Wenn man aber keine große Ansprüche hat, kann man schon Eiskunstlauf in Deutschland als Hobby-Sportler betreiben.

Und das Problem mit den "Lieblingen der Trainer" gibt es, glaube ich, überall in der Sportwelt.
Jeder Trainer wird lieber ein Kind trainieren, bei dem mit weniger Aufwand mehr zu holen ist oder ist es ein Kind des Vereinssunktionärs. :mrgreen:

Mit Leistungssport ist es etwas komplizierter, da die Erfolgsfaktore vielfältiger sind: Sportler, Trainer, Trainingsmöglichkeiten etc.

Die Ziele der Leistungssportförderung sind klar definiert. Man will die Medaillen sehen :thumbup:

Hier stellt sich die Frage, ob die heutigen Strukturen auf dieses Ziel ausgerichtet sind oder eher dafür da, die Fördergelder gleichmäßig zwischen den Amtsinhabern, die sich fast wie Beamter füllen, zu verteilen.

Ist es immer noch viel subjektives im System. Und die Objektivität kann, genauso wie in anderen Bereichen des Lebens, nur ein faires Wettbewerb bringen.

Oder ist jemand hier damit einverstanden, dass mit seinem Steuergeld privates Vergnügen mancher Sportler finanziert wird, die auf der internationalen Ebene definitiv keine Medaillenchance haben?

.....

Re: Eiskunstlauf in Deutschland - Perspektiven?

Beitrag von ..... »

Ist viel Wahres dran Aljonafan.

Trainerlieblinge sind oft gerade nicht die talentiertesten oder mit der meisten Leistung. Das wäre gerecht und der Rede weniger wert.
Kind vom Vereinsfunktionär soll schon vorgekommen sein oder eben von sonstiger Lokalprominenz und anderen Leuten, von denen man sich was verspricht.
Das geht dann auch meist über den Trainer hinaus, dass einigen Lieblingskindern extra/bevorzugte Eiszeit und extra Räumlichkeiten gewährt werden etc pp.
Es gibt in anderen Sportarten eben nicht diesen Kreislauf aus gegenseitigen Gefallen, weil da immer mal andere Leute am Drücker sitzen, die Leistungskriterien offensichtlicher sind oder der Ressourcenbedarf anders, sodass das nicht in einem Kreislauf endet.

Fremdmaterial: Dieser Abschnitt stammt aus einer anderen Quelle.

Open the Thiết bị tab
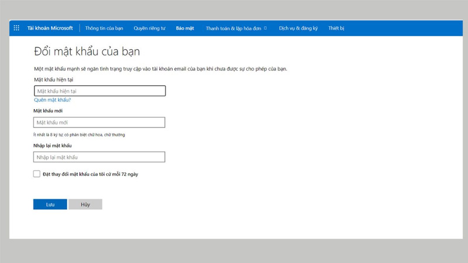Screen dimensions: 468x263 (337, 28)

Solch eine Unprofessionalität frisst an der Substanz des Sportes. Davon ab kriegen das die nicht Lieblinge auch mit und haben es irgendwann satt. Basis erfolgreich geschmälert.

Gasti da kann man wiederholt nur zustimmen.
Logisch betrachtet muss auch an der Trainingsqualität an den Stützpunkten etwas nicht stimmen. Es gibt ja nicht 0 Nachwuchs und tatsächlich einige „deutsche top Leute“, die ihr Leben lang quasi am Stützpunkt/Verein dessen trainieren und trotzdem nichtmal in die Nähe internationaler Konkurrenzfähigkeit kommen. Dass da immer die Sportler die unbegabten sind und nicht teilweise die Trainer, Funktionäre und Stellenbesetzer wage ich zu bezweifeln.

Aber es wäre interessant, etwas über die Methoden zu erfahren.
Gibt es eigentlich in Köln einen Eiskunstlauf-basierten Studienzweig?